The Sigma REDExtract-N-Amp Plant PCR Kit (St. Louis, Missouri, U.S.A.) was used to isolate DNA, following the manufacturer's instructions, except only 10 μL of extraction buffer and 10 μL dilution buffer were used, following Avis et al. (2003). Dilutions of these extractions (rather than the stock DNA solution) were found to work best for PCR (C. Andrew, pers. comm. 2009), and a 20× DNA dilution was then used in subsequent PCR reactions.
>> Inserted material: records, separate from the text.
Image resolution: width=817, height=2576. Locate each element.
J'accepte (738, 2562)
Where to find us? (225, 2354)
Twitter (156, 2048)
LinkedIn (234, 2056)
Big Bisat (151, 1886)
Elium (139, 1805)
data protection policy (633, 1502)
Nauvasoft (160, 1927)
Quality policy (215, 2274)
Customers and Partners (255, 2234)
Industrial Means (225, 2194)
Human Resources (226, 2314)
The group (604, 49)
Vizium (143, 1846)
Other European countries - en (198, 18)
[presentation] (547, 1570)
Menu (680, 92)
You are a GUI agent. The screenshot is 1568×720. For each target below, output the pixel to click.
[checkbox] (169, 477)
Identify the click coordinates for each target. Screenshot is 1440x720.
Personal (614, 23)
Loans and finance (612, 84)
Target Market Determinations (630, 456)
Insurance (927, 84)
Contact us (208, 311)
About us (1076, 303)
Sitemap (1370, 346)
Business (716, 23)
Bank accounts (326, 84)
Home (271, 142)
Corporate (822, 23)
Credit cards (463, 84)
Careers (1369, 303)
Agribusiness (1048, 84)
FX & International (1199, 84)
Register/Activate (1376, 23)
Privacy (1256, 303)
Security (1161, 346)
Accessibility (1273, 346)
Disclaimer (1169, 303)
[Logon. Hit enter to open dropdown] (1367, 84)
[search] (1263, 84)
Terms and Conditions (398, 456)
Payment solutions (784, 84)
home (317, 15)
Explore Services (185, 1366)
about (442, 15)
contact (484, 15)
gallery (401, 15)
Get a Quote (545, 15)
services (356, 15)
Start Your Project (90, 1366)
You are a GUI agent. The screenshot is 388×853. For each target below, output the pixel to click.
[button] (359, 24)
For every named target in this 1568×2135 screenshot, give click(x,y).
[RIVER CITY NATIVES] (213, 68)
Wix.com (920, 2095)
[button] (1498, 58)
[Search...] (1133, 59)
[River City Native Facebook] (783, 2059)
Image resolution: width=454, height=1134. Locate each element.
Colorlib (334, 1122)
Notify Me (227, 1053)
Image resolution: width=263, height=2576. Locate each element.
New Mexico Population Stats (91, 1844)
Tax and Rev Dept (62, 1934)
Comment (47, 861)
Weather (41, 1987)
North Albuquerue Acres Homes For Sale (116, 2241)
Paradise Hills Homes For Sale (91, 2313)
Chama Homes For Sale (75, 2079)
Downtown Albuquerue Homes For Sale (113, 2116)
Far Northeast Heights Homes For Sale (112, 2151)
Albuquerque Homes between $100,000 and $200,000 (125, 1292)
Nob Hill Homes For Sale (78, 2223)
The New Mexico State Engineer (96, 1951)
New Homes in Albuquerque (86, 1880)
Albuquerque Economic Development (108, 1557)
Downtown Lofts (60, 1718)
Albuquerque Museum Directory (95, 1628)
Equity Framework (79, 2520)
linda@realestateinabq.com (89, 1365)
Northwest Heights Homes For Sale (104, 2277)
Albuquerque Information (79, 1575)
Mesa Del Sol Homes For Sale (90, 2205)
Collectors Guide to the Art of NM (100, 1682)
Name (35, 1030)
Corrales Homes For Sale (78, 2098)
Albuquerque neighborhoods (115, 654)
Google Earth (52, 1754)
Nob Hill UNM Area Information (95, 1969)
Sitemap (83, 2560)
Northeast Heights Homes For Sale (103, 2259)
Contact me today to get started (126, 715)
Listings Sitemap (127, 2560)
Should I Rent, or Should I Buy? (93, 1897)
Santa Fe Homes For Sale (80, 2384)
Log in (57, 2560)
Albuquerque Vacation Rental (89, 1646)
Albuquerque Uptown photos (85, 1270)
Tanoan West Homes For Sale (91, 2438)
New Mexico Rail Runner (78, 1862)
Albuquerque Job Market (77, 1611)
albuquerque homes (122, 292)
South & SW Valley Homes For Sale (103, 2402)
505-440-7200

Samples were PCR amplified and/or sequenced using the mrSSU1, mrSSU2, mrSSU2r and mrSSU3r primers (Zoller et al. 1999) for the mitochondrial small subunit (mtSSU) and the AL2R (Mangold et al. 2008), LR3R, LR3, LR5, LR6, LR7 (Vilgalys & Hester 1990) primers for the nuclear ribosomal large subunit rDNA (nuLSU). The 10 μL PCR reactions consisted of 5 μM of each PCR primer, 3 mM of each dNTP, 2 μL of 10 mg/mL 100x BSA (New England BioLabs, Ipswich, Massachusetts, U.S.A.), 1.5 μL 10× PCR buffer (Roche Applied Science, Indianapolis, Indiana, U.S.A.), 0.5 μL Taq, approximately 2 μL diluted DNA, and 2 μL water. The PCR cycling conditions were as follows: 95 °C for 5 min, followed by 35 cycles of 95 °C for 1 min, a locus-specific annealing temperature for 1 min, and 72 °C for 1 min, followed by a single 72 °C final extension for 7 min. An annealing temperature of 53 °C was used for mtSSU, while 57 °C was used for nrLSU.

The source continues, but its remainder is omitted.